#### DOCUMENT PASSAGE

Wednesday, June 23, 2010

Rhubarb (roll the R for emphasis)

So, today was baking day! Yay! Rachel and I ventured out into the unknown, chopped up the wild rhubarb plants of doom, and tromped back to base with our kill.

We decided to make our world famous rhubarb crisp.

'Tis delicious.

Now, the only problem was that I got a little chop-happy and decapitated twice as many stalks from the rhubarb plants than we needed. (Hark! What dreadful dole is here?) Heh. Rachel said to throw them out.

AH HAH. Silly girl.

I had plans.

1. Blend the extra 1 pound of rhubarb with a little bit of water.
2. Put it in a pan, cook it for 5 minutes.

3. Meaaaanwhile, beat an egg white until it's stiff.


4. When the nasty-looking rhubarb goo is somewhat near room temperature, add 3/4 of sugar and a teaspoon of vanilla.

#### STORED DATA
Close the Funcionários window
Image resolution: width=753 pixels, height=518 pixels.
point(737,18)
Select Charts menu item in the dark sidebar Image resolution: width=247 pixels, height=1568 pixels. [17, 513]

#### PROMPT 1
Rewrite the stretch of the rhubarb post from "So, today was" through "I had plans.", putting "bushes" in place of "plants".
#### PROMPT 2
Pick up the rhubarb baking post after its last sentence and write the steps that follow.

#### EXERCISE RESULT 1
So, today was baking day! Yay! Rachel and I ventured out into the unknown, chopped up the wild rhubarb bushes of doom, and tromped back to base with our kill.

We decided to make our world famous rhubarb crisp.

'Tis delicious.

Now, the only problem was that I got a little chop-happy and decapitated twice as many stalks from the rhubarb bushes than we needed. (Hark! What dreadful dole is here?) Heh. Rachel said to throw them out.

AH HAH. Silly girl.

I had plans.

#### EXERCISE RESULT 2
5. Beat it. (just beat it.) (That is, after you add in the egg whites, of course.)
5. Then freeze it for a bit, then beat it again, and freeze it a little bit again, then beat it again, then freeze it. (That's beat three times and freeze three times).

And then wake up tomorrow and see what it's like.


CAUTION: Cover your mixer and bowl with a towel or else the toxic goo will splatter over your entire kitchen. Also, do not unscrew your mixer from it's base. The liquid will come out of the container like some sort of oozy volcano.

AUCHTUNG: Kangurus mit rotes regenmantel und garnelangeshmacht!